Pues bien, Amor mío; ya que eres tan compasiva y tierna, tan dulce y amorosa, tan
accesible y buena, déjame abrirte mi corazón, comunicarte mis secretos, exponerte mis
necesidades y entregarme todo en tus manos. Sí; yo te entrego de la manera más
absoluta e irrevocable todo lo que soy y cuanto a mi pertenece; mi cuerpo, mi alma, mi
pasado, mi presente, mi porvenir, las circunstancia todas de mi vida y mi destino eterno.
Más para que aceptes mi ofrenda, ¡oh, Madre de la Luz!, concédeme ante todo tu
verdadera y sólida devoción, No estoy contento con sólo estos sentimiento de ternura
que experimento al ver tu soberana Imagen, ni con las tibias oraciones que te dirijo, ni
aun con las lágrimas que suelen derramar mis ojos, cuando medito tus bondades;
porque, ¡ah!, una triste experiencia que se enseña que muy pronto olvido mis
resoluciones, se apaga mi fervor y no reformo mis costumbres. ¿Qué haces, pues, con
un desgraciado así de inconstante, ingrato y desleal? ¡Ah, Madre mía!
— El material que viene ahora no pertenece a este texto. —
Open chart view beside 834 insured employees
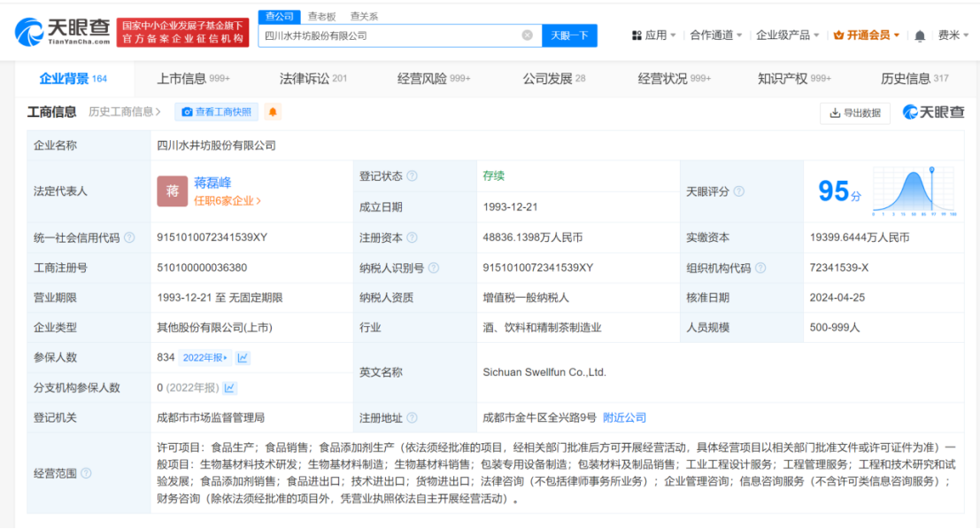 pos(243,357)

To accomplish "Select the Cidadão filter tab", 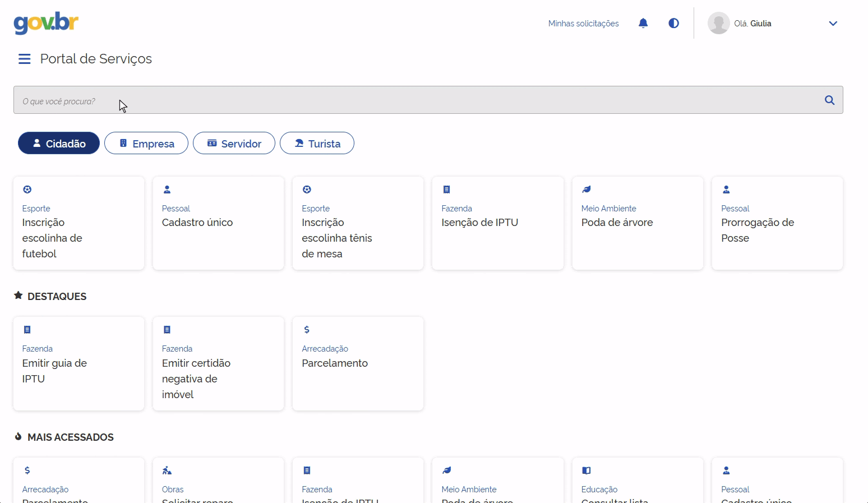I will click(59, 143).
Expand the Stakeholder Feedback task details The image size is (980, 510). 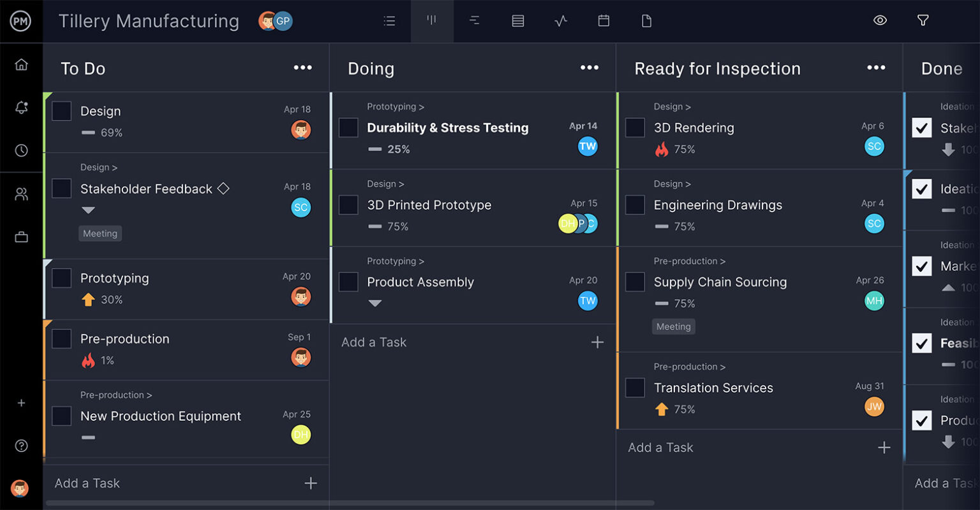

Yo no hallo qué
decirte, sino que te dignes, por piedad, robarme el corazón…
Compadécete de mí, Señora: mira que el proceso de mi vida está tan recargado de
culpas y de crímenes, que yo mismo que los he cometido me avergüenzo de mi
iniquidad. Defiende, pues mi causa en el tribunal de tu Divino Hijo, y siempre que mires
sus sacratísimas llagas acuérdate de mí ruego.
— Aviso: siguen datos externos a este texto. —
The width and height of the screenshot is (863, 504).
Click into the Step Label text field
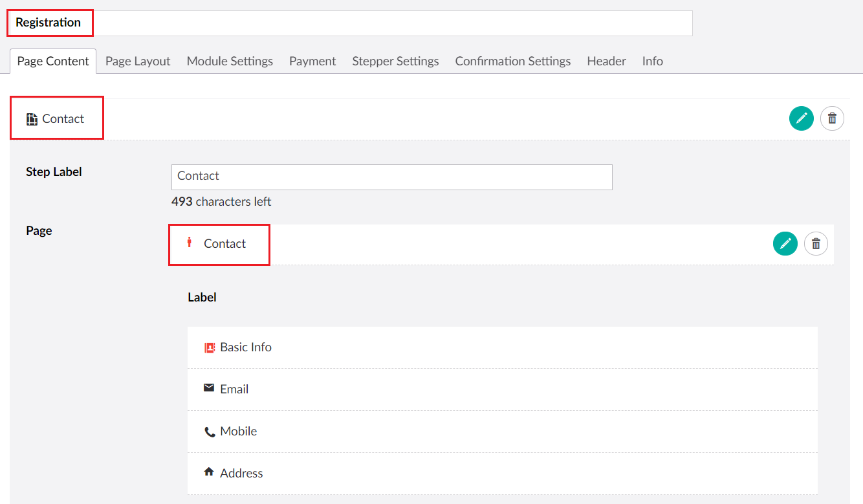click(x=391, y=177)
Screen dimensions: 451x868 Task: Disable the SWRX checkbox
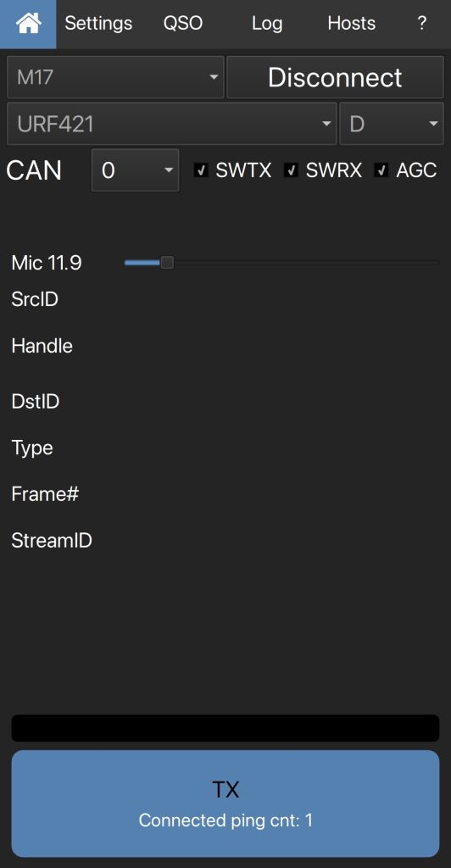[291, 170]
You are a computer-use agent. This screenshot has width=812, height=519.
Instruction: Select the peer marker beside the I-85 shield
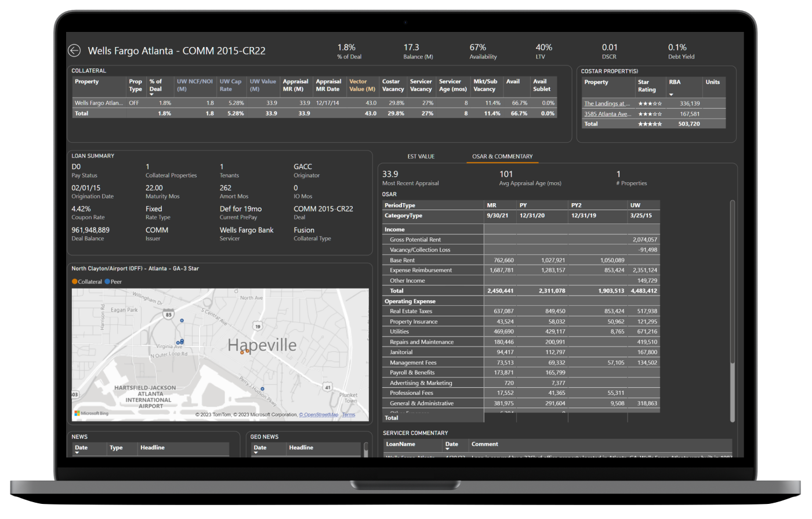182,320

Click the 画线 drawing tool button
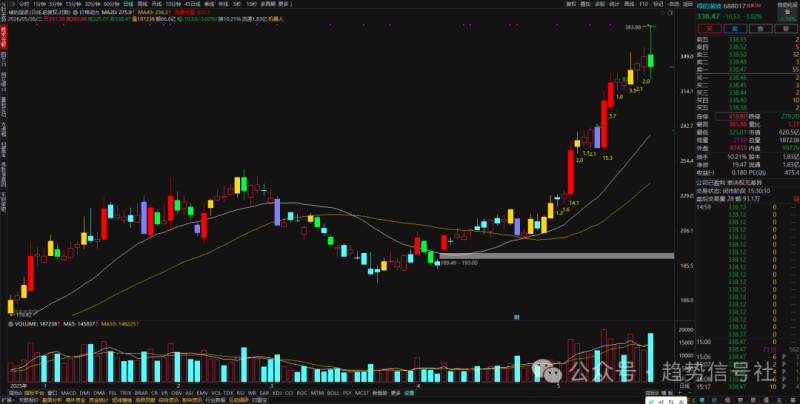629,4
Yo te invoco especialmente, Madre Santísima de la Luz, para aquella terrible hora en
que mi alma haya de partir de este mundo. No te separes entonces de mi cabecera;
hazme sentir su consoladora presencia; háblame al corazón con palabras que alienten
mi esperanza, inflámame en el fuego de la caridad divina; sorpréndeme agradablemente
con la vista de tu resplandeciente rostro, y recibe en tus virginales brazos mi pobre alma,
para que desde el asilo seguro de tu seno oiga del Juez supremo la sentencia de mi
salvación eterna.
Yo te ruego también por el Sumo Pontífice reinante, por toda la Iglesia católica, que,
tributándote el debido culto, hace que recorras la redondez de la tierra sentada, como
un carro de fuego, sobre los encendidos corazones de sus fieles.
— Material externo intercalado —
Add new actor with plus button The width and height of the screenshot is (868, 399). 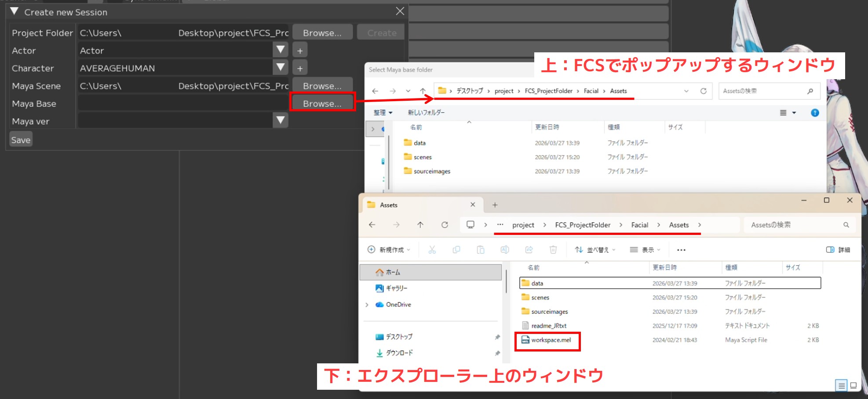[x=300, y=51]
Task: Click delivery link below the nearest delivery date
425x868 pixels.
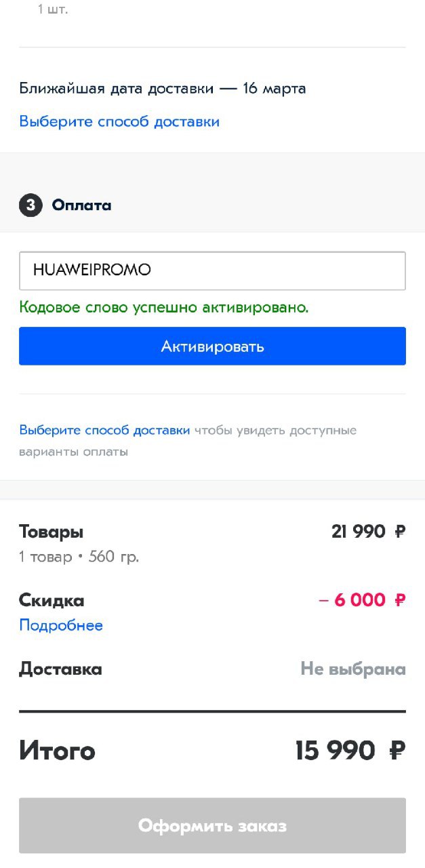Action: point(119,122)
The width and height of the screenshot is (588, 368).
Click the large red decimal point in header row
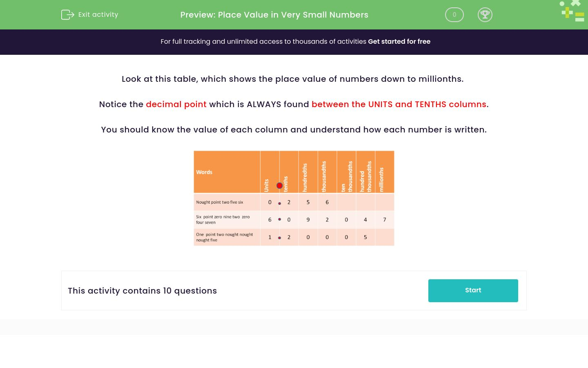(280, 185)
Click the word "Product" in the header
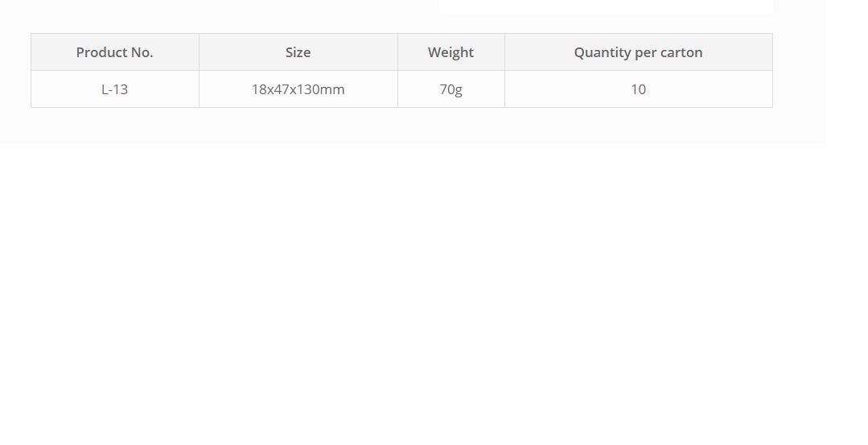The image size is (868, 445). click(101, 52)
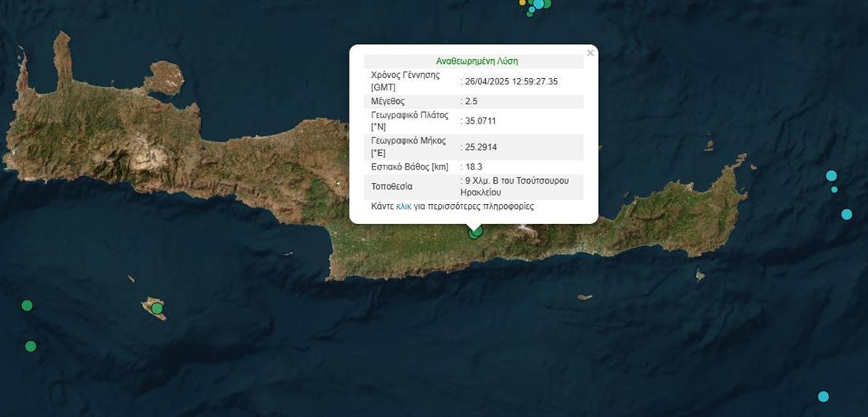Screen dimensions: 868x417
Task: Click the cyan marker in the bottom-right corner
Action: pos(823,397)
Vuelve, ¡oh Madre de la Luz!, tus ojos benignísimos hacia esta diócesis, de que te has
dignado ser la augusta y dignísima Patrona. Como el águila que abriga con sus alas a
sus polluelos, cubre así con tu manto a todo este pueblo, y bendícele con tu propia
mano, como bendijiste la Imagen que le regalaste y venera con toda efusión de su alma.
Yo pongo, en fin, bajo tu maternal ampara a mis amigos y enemigos, a mis bienhechores
y conocidos, a todos mis prójimos, y especialmente a las personas de mi familia, entre
quienes deseo, y te ruego me lo concedas, que se trasmita de generación a generación,
como la más rica herencia, un filial amor y una ardentísima devoción a Ti, Madre
castísima de la Luz y Madre nuestra. Amén.
V. !OH MADRE DE LA LUZ, VIRGEN MARÍA!
R. AHUYENTA DE TU PUEBLO LA HEREJÍA
V. !OH MADRE DE LA LUZ, VIRGEN MARÍA!
R. ASÍSTEME PIADOSA EN MI AGONÍA.
V. !OH MADRE DE LA LUZ, VIRGEN MARÍA!